E. coil cases rise to 81 people


by Associated Press and WCNC.com Staff


Posted on October 18, 2012 at 6:02 PM

Updated Thursday, Oct 18 at 6:20 PM

RALEIGH, N.C. (AP) -- Health officials in North Carolina say the number of E. coli cases linked to the Cleveland County Fair has jumped to 81.   

The state Department of Health and Human Services said Thursday that 52 children and 29 adults have been affected by the outbreak. Eleven people have been hospitalized, and officials said there are three cases from South Carolina.   

A 2-year-old died of complications from the bacterial illness.   

The nine-day fair ended Oct. 7. Health officials say symptoms of E. coli infection could come up to 10 days after exposure and can include diarrhea, abdominal cramps, nausea and vomiting.   

Officials haven't yet determined the source of the outbreak.
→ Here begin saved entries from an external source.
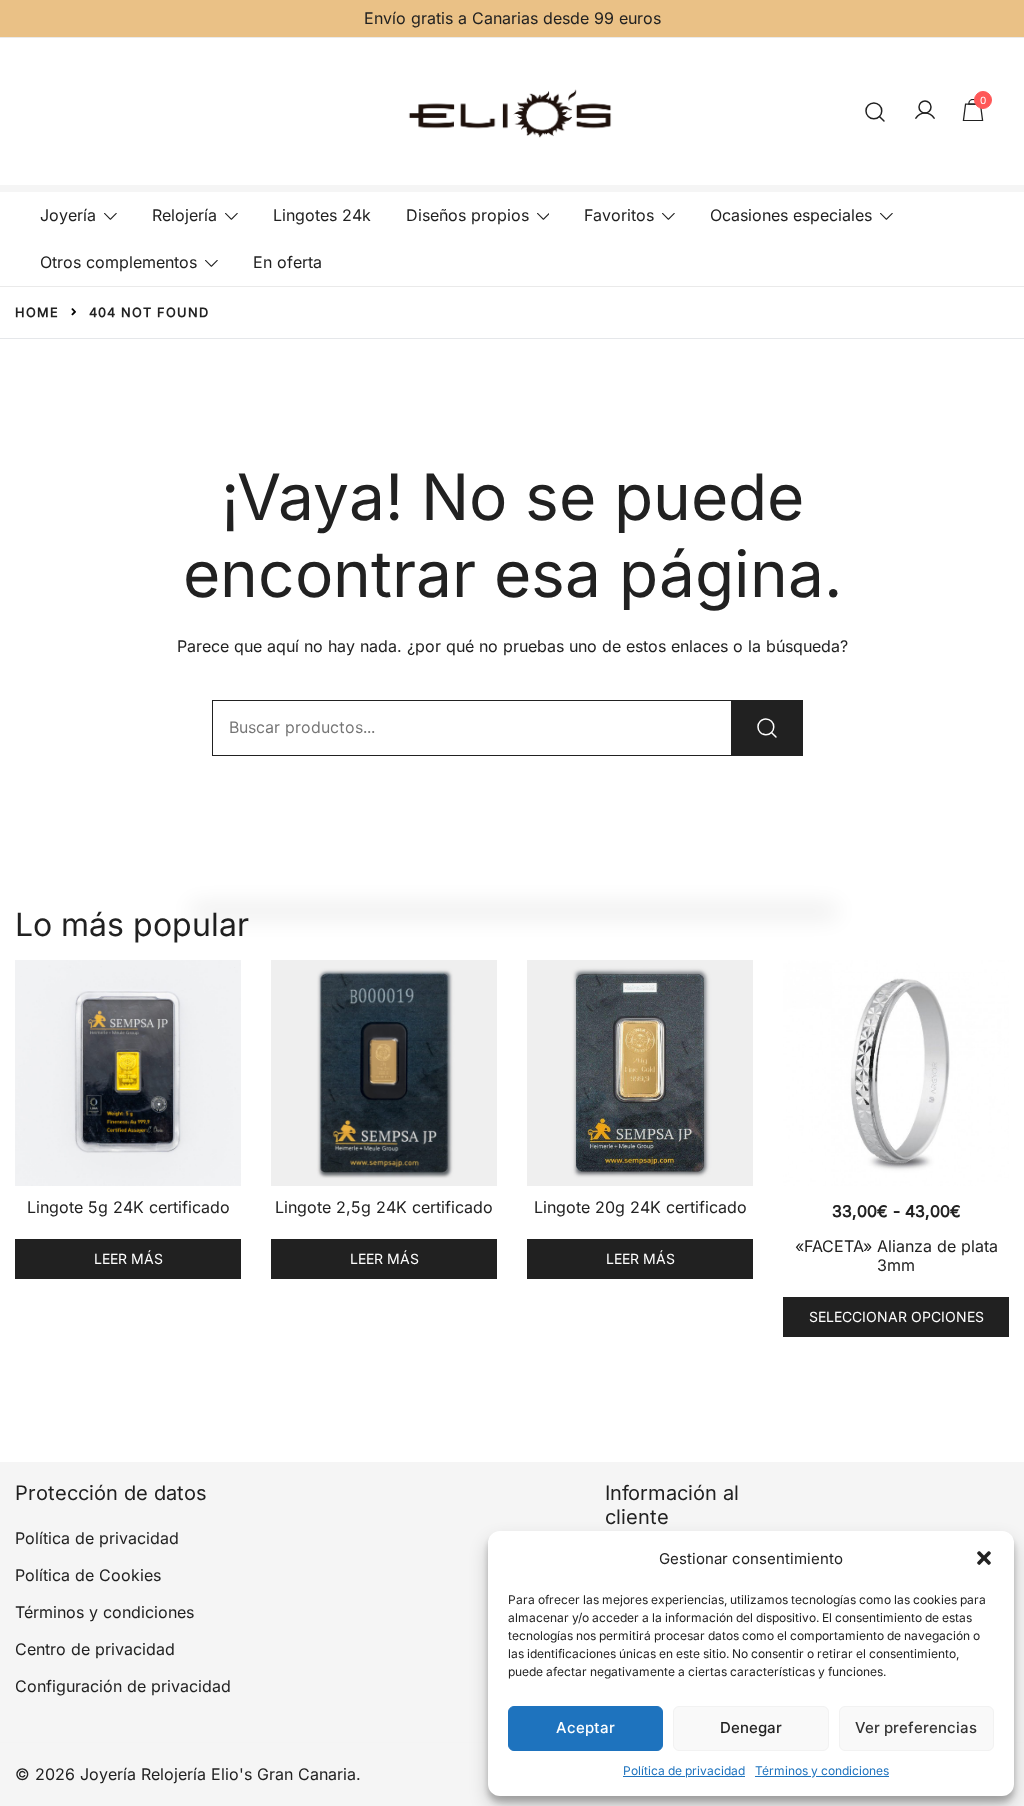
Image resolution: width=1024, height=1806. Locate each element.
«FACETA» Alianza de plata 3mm (896, 1255)
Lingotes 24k (322, 215)
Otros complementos (118, 262)
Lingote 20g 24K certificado (640, 1207)
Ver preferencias (916, 1727)
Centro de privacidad (95, 1649)
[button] (984, 1558)
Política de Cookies (88, 1575)
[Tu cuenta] (925, 111)
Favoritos (619, 215)
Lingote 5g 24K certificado (128, 1207)
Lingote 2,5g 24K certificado (384, 1207)
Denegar (751, 1727)
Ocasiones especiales (791, 215)
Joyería (68, 215)
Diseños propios (467, 215)
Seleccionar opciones (896, 1316)
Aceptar (585, 1727)
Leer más (128, 1258)
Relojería (184, 215)
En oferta (287, 262)
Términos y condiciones (822, 1770)
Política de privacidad (684, 1770)
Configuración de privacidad (123, 1686)
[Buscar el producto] (767, 728)
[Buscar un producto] (875, 111)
5-year-old victim thought she was dying

By: @MichelleBoudin

CHARLOTTE, N.C. -- Health officials expect the numbers of new cases being reported to slow down, but that’s little comfort to the Roberts family.
“She is starting to take a turn for the better,” said Hannah Roberts’ mom, Tracy.

Pictures of Hannah on Thursday are dramatically different from just a few days ago.

“She’s eating a little bit.  She’s actually asking for some shrimp sauce and rice,” her mom said.

She's even wearing the princess costume the hospital gave her.

“I brought it in, she lit up.  I put the little crown on her.  She was just real happy, she’s starting to come back to our Hannah,” added her mom.

Thursday was the first day Hannah did not need dialysis. The little girl has had a rough 10 days as the E. coli infection battered her body. At just five years old, she seems to know just how serious this is.

“She said, ‘Will you pray for me, I'm dying.’ And at that moment I lost it...and I said, ‘What did you say?’  She said, ‘Pray for me I’m dying.’  I said, ‘No baby, you're not,’” her mother added.

In fact, Tracy seems to be doing much better.  Six kids have been at Levine Children’s Hospital in Charlotte fighting the infection and pediatric neprhologist Dr. Jack Weaver is treating them all.

“In general, everybody seems to be moving in the right direction but there are a couple of kids where things are still pretty dicey,” he said.

He says of the 81 current cases linked to the outbreak, these kids are facing the most serious complications.

Mike Roberts is just grateful his daughter seems to be rallying.  He knows because for the first time since she got sick the two did their ritual goodbye kiss.

“We do that any time we leave.  Any time we’re separated.  First time yesterday she was able to do that again and it felt really good,” he said.

State health officials believe animal exposure is the source of the outbreak.